Task brief:
Going down the listing below, print exactly each line from the one with "The width and" up to and including the one with "Open Sync Setup", and skip the rest.

[[ Supplied data open ]]

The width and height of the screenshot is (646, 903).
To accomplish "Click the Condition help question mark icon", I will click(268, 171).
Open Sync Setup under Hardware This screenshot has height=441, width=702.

[[ Supplied data closed ]]
[[ Supplied data open ]]

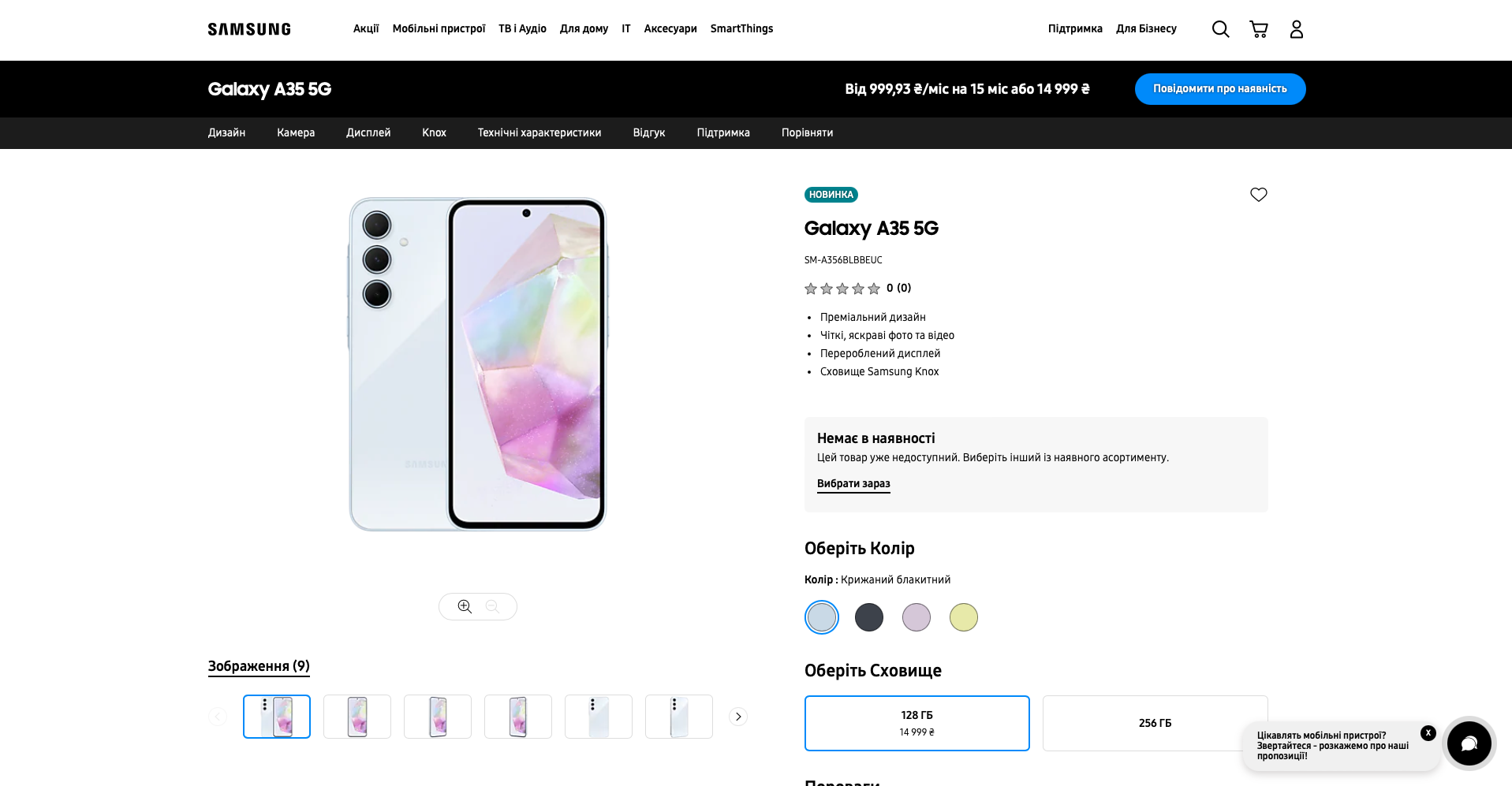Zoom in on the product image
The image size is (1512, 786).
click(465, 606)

[[ Supplied data closed ]]

Written answer:
The width and height of the screenshot is (646, 903).
To accomplish "Click the Condition help question mark icon", I will click(268, 171).
Open Sync Setup under Hardware This screenshot has height=441, width=702.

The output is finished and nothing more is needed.